Collected data
···
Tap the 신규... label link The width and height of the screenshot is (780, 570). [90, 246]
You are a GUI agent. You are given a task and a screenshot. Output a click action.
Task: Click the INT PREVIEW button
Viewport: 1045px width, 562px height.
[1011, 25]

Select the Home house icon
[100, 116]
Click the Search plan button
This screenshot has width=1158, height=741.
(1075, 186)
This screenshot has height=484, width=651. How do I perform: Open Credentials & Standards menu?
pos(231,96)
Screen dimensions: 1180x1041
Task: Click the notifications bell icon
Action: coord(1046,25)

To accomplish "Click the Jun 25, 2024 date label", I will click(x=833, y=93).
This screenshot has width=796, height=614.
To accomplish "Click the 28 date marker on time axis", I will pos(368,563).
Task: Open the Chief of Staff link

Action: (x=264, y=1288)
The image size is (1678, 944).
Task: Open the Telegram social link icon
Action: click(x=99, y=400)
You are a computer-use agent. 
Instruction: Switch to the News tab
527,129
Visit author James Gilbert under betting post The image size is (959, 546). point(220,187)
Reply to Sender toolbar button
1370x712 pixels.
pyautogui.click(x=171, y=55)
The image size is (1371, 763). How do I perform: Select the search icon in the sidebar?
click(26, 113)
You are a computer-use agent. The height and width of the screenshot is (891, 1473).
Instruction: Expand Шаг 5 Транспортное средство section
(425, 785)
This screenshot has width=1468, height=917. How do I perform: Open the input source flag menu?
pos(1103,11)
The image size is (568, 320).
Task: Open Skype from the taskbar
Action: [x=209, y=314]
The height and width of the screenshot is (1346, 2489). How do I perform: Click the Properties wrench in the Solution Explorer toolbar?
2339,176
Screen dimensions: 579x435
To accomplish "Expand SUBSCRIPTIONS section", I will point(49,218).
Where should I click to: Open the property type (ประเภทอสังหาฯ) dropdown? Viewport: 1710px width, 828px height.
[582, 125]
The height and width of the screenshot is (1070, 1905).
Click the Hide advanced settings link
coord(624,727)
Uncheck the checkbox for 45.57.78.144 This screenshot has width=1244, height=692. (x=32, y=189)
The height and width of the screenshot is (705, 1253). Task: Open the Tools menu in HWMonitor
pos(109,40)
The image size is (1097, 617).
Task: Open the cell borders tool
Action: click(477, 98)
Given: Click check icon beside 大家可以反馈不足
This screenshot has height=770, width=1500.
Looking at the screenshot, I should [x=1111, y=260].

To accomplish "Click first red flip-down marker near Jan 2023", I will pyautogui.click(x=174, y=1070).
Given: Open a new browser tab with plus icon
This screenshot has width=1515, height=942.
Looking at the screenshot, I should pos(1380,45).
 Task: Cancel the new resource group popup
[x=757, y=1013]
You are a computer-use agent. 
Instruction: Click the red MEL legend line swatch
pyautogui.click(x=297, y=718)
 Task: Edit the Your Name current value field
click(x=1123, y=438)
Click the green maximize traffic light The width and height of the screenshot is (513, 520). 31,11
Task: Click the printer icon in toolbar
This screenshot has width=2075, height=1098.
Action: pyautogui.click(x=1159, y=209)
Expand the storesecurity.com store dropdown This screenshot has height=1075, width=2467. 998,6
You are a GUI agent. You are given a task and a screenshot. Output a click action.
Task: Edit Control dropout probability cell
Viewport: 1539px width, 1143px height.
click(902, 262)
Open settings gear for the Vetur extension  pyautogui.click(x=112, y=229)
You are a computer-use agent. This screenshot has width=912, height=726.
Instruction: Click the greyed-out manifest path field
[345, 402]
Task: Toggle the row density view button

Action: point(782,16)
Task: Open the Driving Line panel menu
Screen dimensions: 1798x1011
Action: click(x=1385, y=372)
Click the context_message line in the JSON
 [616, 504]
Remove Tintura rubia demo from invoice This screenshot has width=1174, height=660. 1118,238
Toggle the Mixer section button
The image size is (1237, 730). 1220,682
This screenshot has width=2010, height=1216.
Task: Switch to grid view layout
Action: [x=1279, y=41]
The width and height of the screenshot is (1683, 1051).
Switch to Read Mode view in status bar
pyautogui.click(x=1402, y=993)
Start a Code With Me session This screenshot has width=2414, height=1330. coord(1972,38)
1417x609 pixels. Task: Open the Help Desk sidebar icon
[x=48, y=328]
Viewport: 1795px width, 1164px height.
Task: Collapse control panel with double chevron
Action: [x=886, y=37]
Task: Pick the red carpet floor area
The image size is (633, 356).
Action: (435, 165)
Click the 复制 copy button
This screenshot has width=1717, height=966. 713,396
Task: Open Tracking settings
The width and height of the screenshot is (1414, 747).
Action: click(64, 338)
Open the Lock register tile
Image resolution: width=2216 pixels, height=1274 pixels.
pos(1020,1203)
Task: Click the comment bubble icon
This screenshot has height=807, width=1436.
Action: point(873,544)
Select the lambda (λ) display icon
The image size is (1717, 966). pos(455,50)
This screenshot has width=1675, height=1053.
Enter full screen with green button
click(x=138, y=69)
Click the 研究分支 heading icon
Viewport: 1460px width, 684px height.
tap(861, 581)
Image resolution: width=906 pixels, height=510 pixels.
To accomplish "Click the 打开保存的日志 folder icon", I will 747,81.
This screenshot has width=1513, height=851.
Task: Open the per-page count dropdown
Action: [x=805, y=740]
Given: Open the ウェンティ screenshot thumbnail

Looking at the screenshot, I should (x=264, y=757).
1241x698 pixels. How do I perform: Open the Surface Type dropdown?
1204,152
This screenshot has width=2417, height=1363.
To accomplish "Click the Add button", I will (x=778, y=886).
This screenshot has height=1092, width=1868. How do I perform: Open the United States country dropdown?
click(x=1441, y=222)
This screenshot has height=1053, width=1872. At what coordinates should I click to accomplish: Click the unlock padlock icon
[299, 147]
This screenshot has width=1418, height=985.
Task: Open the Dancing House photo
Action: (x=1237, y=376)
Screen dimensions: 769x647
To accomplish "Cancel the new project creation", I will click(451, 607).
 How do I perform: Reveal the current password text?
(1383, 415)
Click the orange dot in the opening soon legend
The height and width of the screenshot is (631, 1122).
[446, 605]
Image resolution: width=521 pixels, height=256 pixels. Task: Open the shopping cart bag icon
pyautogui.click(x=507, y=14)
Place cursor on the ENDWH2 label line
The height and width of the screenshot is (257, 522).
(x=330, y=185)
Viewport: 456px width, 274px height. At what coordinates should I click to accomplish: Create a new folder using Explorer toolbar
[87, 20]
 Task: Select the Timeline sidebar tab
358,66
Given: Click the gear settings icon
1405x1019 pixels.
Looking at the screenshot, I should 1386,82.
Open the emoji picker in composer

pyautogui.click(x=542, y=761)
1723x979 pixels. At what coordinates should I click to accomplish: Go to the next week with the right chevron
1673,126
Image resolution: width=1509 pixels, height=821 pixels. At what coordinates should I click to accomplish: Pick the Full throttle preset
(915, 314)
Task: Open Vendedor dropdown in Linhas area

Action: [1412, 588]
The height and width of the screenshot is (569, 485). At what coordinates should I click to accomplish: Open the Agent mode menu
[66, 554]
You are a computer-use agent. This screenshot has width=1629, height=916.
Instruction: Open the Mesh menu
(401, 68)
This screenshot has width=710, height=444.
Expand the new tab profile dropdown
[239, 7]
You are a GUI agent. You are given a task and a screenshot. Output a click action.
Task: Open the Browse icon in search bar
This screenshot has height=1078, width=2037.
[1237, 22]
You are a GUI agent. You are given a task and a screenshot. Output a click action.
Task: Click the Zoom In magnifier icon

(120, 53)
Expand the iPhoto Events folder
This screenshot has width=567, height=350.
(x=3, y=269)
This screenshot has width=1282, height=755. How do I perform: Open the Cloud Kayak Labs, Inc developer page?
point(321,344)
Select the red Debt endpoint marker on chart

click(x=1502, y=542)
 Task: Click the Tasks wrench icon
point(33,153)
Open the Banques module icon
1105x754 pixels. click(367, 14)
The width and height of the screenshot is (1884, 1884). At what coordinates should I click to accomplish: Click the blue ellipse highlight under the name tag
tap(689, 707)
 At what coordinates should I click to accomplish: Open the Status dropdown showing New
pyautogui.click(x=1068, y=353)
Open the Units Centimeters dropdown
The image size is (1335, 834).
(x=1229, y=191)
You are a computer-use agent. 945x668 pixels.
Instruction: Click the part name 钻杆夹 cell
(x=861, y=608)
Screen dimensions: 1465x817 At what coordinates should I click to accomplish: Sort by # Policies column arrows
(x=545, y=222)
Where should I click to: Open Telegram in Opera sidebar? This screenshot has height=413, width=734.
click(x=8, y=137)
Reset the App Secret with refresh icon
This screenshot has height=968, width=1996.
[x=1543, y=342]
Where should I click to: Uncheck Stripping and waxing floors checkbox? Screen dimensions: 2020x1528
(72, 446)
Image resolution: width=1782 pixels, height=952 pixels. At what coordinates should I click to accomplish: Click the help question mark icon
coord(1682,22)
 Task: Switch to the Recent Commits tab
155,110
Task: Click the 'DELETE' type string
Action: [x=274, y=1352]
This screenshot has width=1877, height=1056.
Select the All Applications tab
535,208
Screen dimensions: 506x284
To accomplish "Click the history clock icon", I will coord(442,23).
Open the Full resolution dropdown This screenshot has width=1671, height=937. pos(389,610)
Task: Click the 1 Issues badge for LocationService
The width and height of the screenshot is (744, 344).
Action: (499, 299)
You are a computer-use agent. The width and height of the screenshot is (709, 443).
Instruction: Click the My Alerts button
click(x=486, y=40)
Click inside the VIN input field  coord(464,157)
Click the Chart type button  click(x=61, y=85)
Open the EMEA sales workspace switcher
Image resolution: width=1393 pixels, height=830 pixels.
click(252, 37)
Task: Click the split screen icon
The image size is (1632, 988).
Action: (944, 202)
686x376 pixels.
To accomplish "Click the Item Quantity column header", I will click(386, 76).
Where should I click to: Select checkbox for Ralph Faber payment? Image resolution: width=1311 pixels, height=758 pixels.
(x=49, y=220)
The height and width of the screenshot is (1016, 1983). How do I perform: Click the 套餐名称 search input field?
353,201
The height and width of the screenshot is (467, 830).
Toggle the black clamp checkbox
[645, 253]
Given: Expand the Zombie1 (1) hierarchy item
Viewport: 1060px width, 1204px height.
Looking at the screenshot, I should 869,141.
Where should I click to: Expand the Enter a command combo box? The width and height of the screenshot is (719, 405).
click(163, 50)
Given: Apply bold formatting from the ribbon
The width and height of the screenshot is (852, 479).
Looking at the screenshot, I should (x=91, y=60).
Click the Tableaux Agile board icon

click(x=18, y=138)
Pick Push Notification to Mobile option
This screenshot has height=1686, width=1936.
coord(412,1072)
···
- **WHAT THE TASK REQUIRES**:
Filter the data above, keeping only lines that include the string "date".

- **COMPLETED TASK**:
To accomplish "Click the Jun 25, 2024 date label", I will click(x=833, y=93).
To accomplish "Click the 28 date marker on time axis", I will pos(368,563).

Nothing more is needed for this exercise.